┌────────

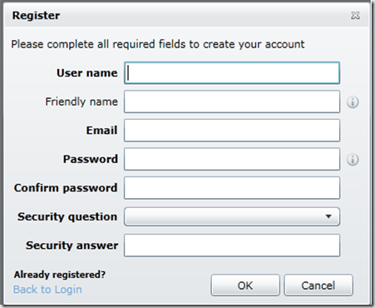Click into the Friendly name field
The width and height of the screenshot is (375, 308).
[232, 102]
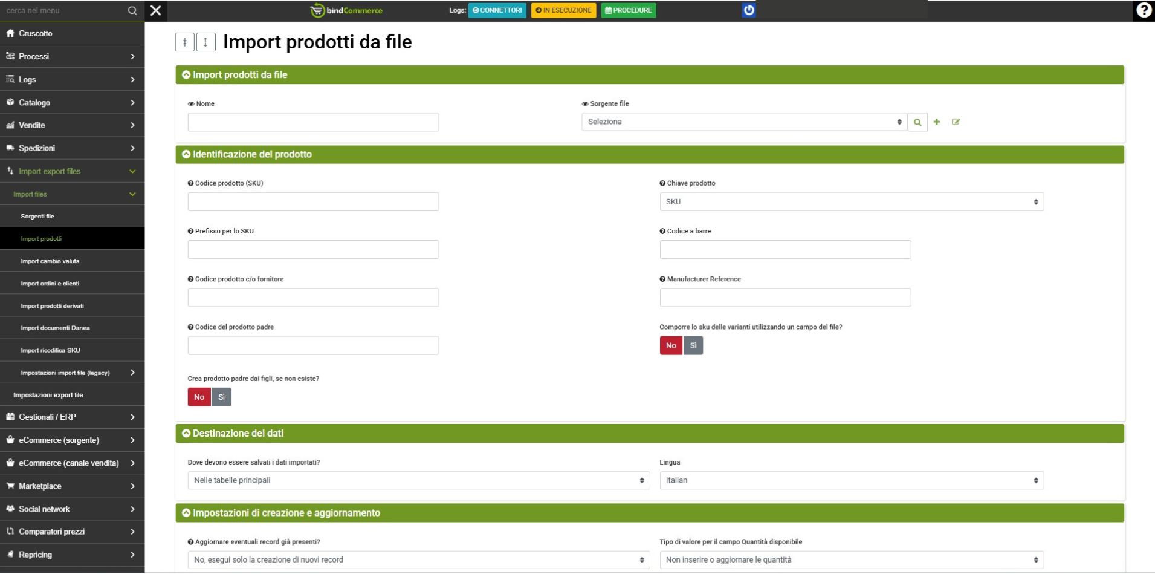Open the Lingua dropdown
Viewport: 1155px width, 574px height.
pos(851,480)
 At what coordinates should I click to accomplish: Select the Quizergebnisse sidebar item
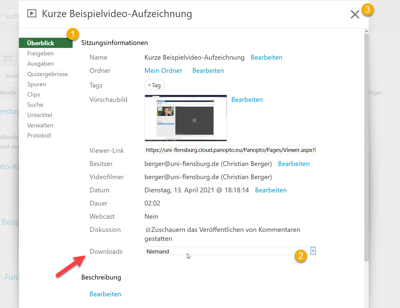[47, 74]
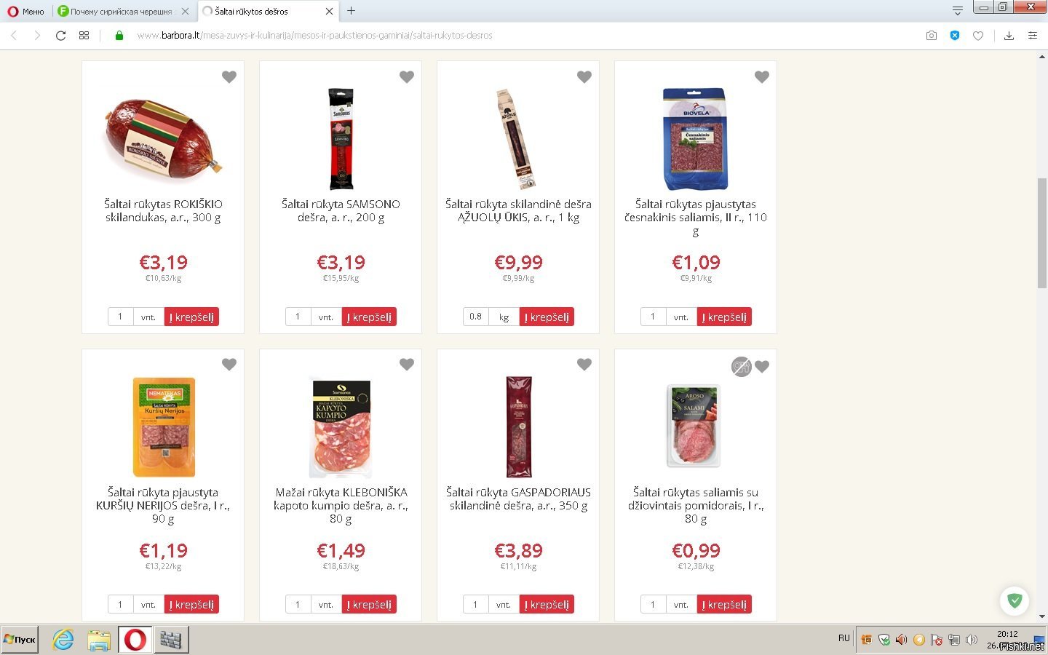Click green shield badge at page corner

[1015, 600]
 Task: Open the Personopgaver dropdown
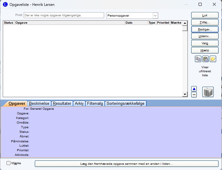tap(155, 15)
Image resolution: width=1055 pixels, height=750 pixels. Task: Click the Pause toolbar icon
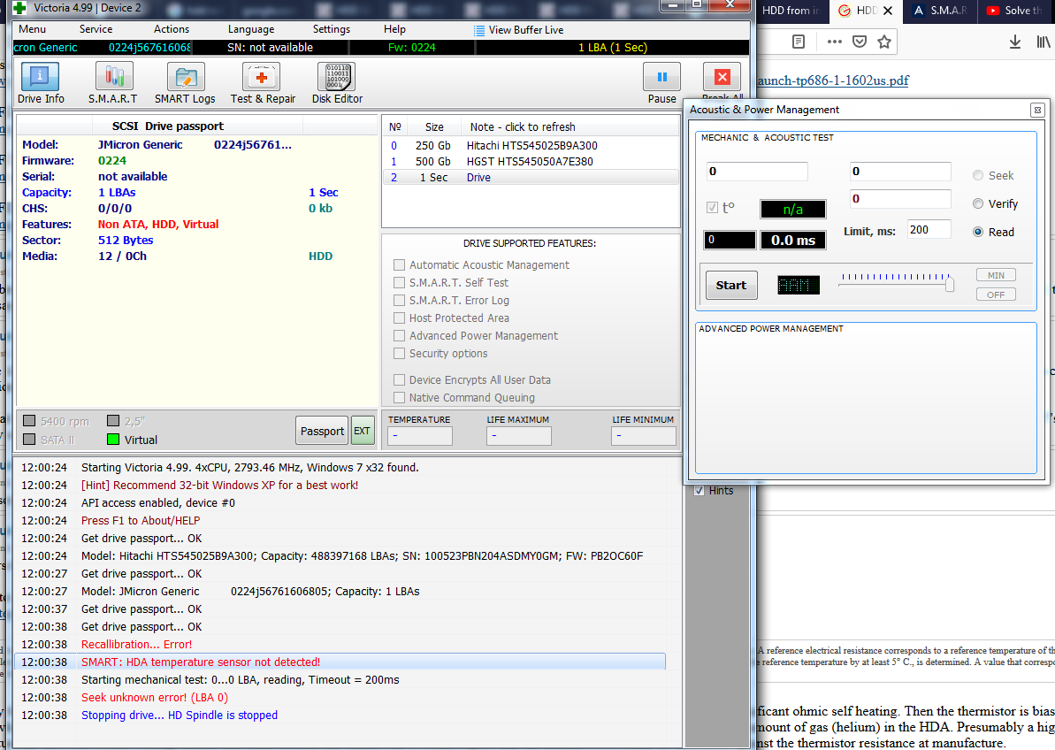point(662,83)
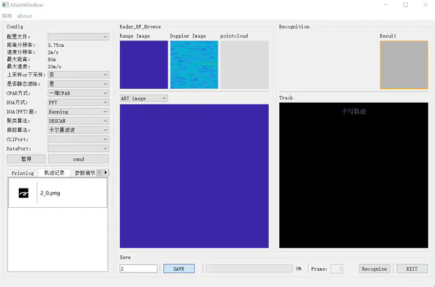Expand the CFAR方式 combo box

[78, 93]
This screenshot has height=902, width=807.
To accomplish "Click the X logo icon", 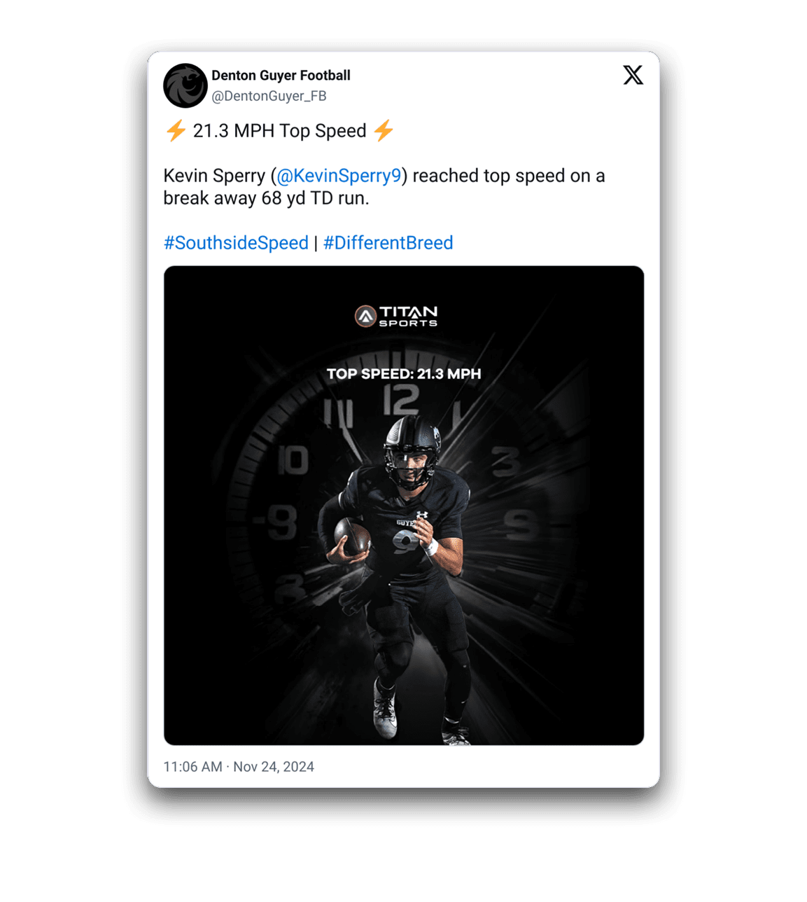I will tap(633, 75).
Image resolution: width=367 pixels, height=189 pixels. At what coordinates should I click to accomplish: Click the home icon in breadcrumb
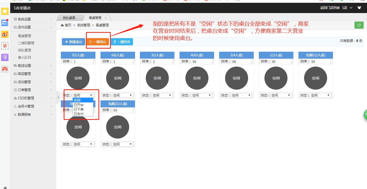click(x=62, y=25)
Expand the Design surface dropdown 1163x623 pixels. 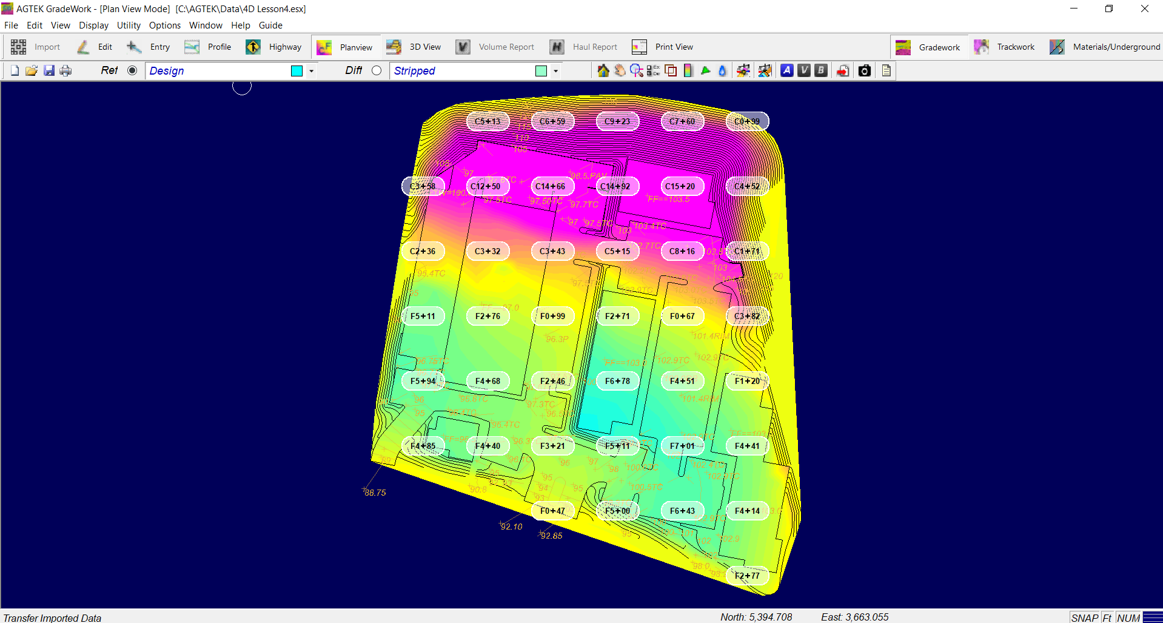click(x=312, y=71)
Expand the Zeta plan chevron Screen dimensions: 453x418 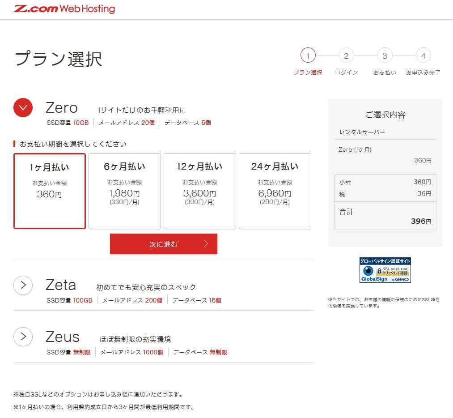coord(23,285)
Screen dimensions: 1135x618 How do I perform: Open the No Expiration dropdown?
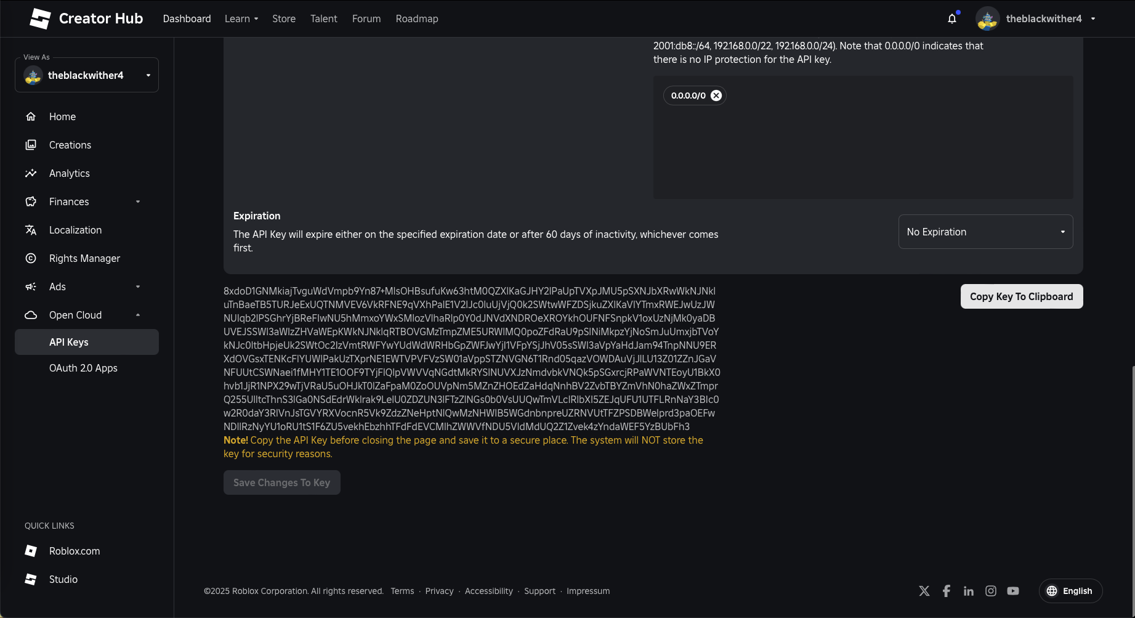985,232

└────────

#### [What you are asked to do]
Leave every picture out and write out, word for word, the lines from the one that contains "Screen dimensions: 1135x618" through the last line of the records.

#### [Written answer]
Screen dimensions: 1135x618 How do I perform: Open the No Expiration dropdown?
985,232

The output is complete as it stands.